[Screenshot and document pointing data]
----------

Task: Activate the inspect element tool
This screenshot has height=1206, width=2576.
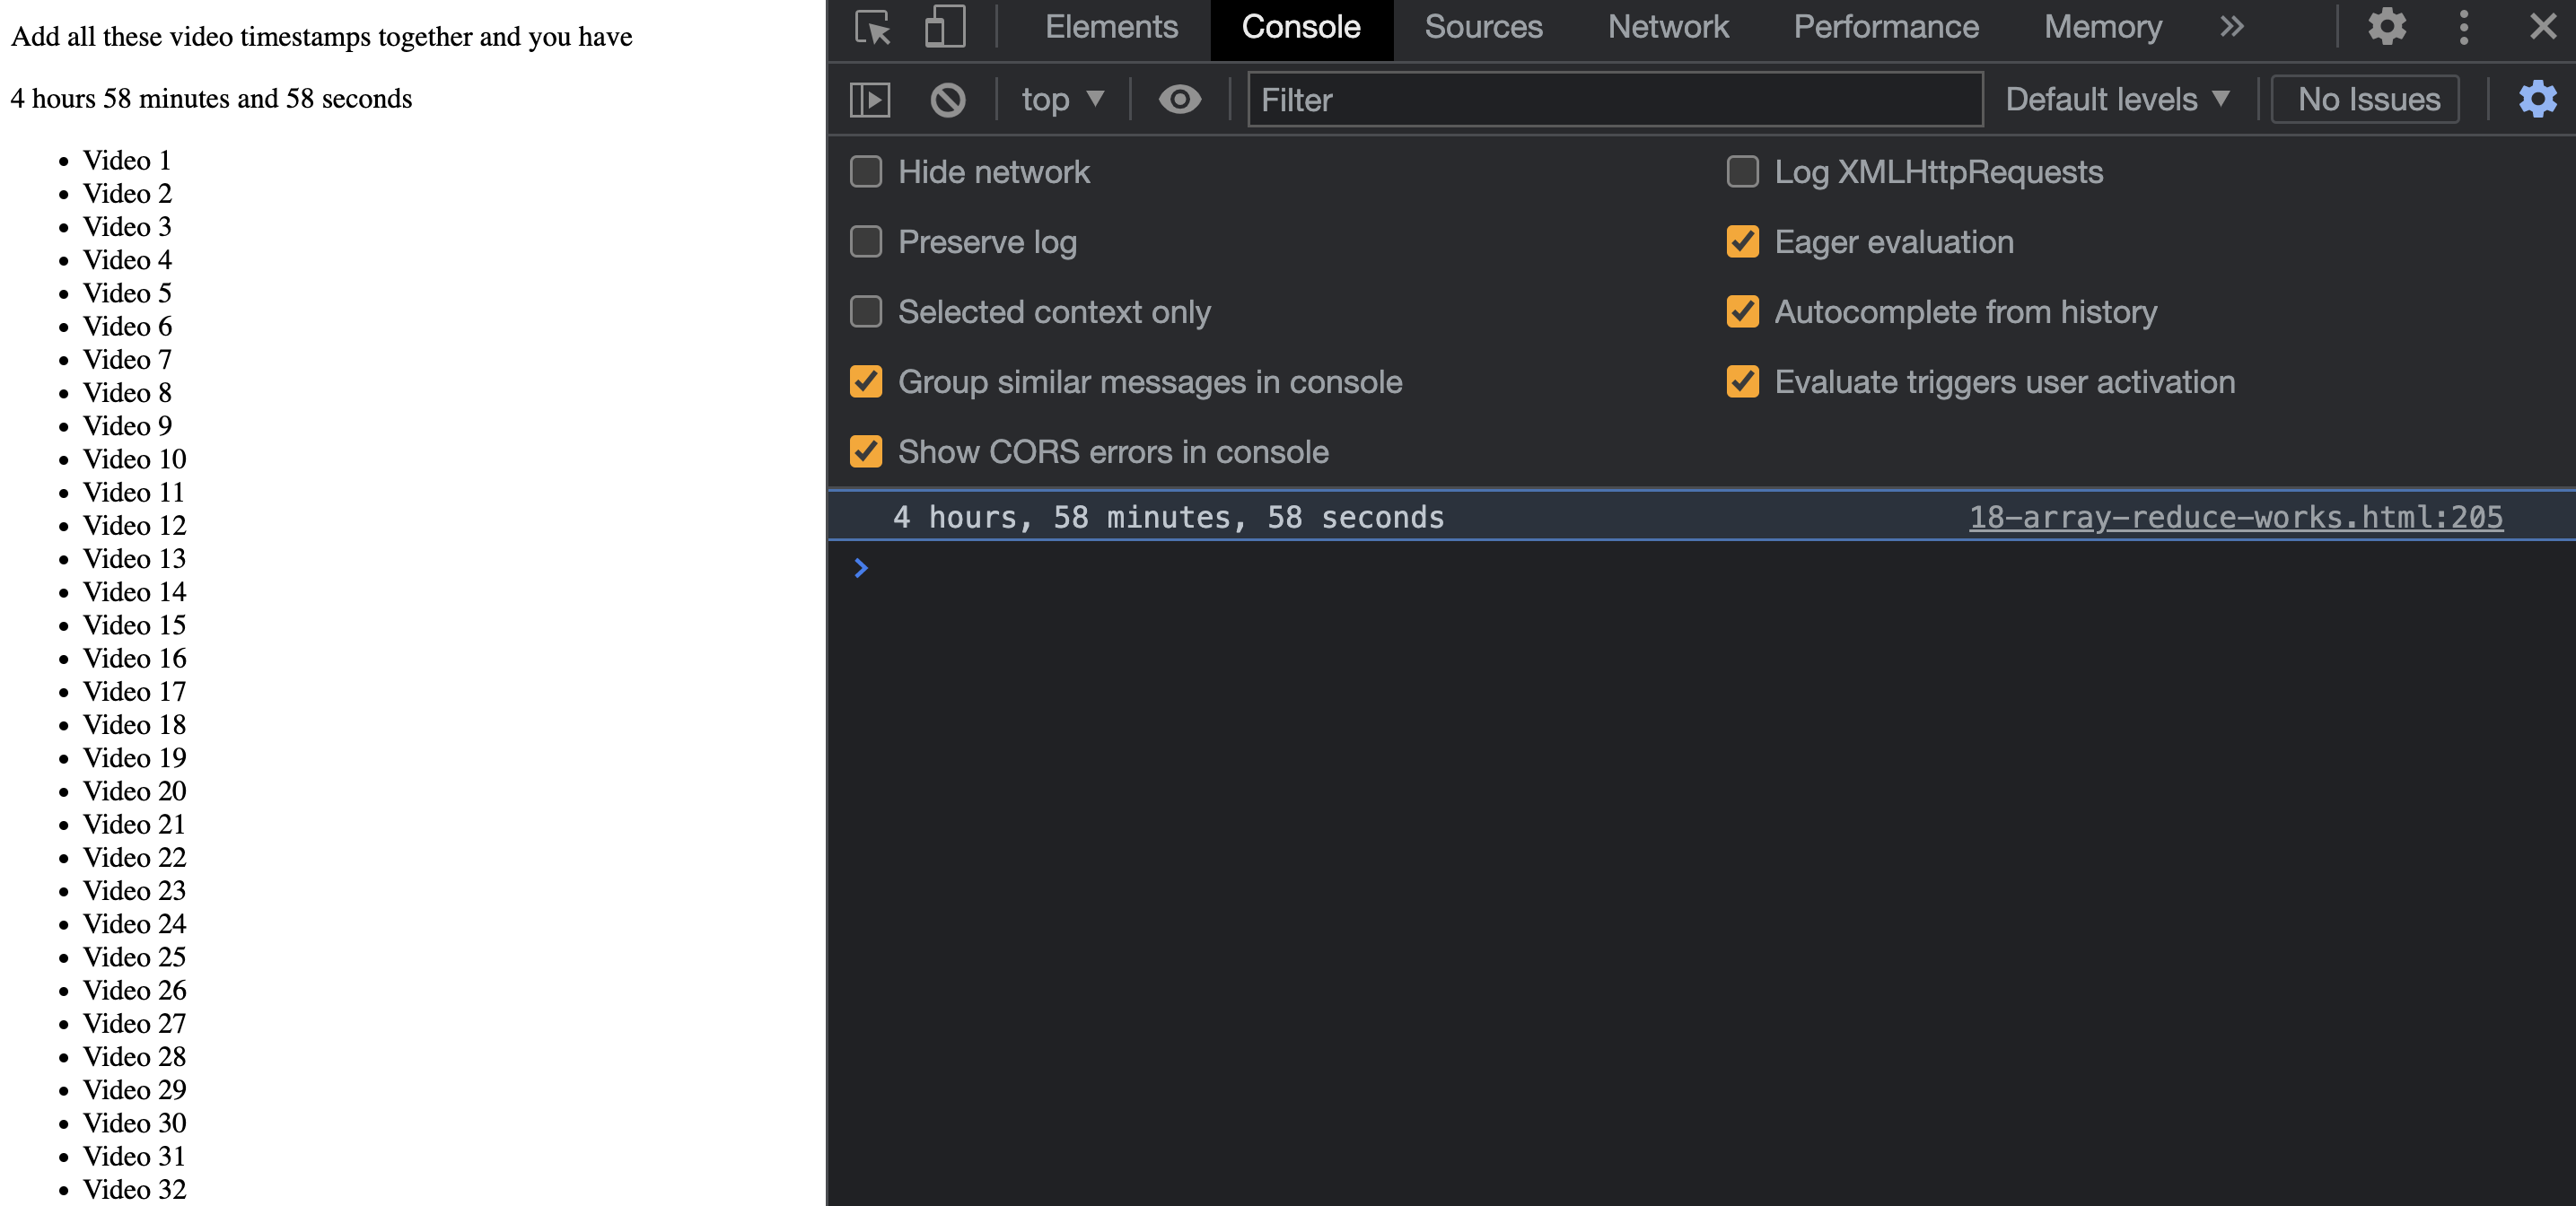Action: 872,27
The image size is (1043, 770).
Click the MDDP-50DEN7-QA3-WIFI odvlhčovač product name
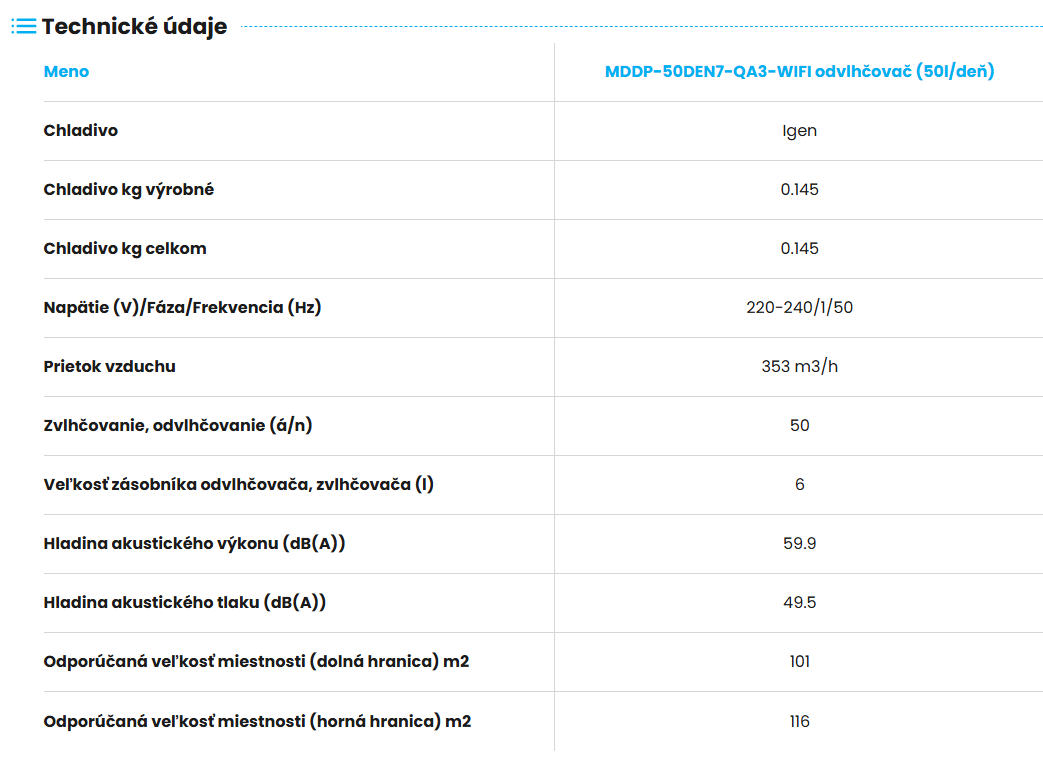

----------

▶ **GIVEN INSTRUCTION**:
Copy out every line of the rows above word for word, omitting the pictures.

▶ **RESPONSE TO THE TASK**:
Task: Activate the inspect element tool
This screenshot has height=1206, width=2576.
Action: 872,27
The image size is (1043, 770).
Click the MDDP-50DEN7-QA3-WIFI odvlhčovač product name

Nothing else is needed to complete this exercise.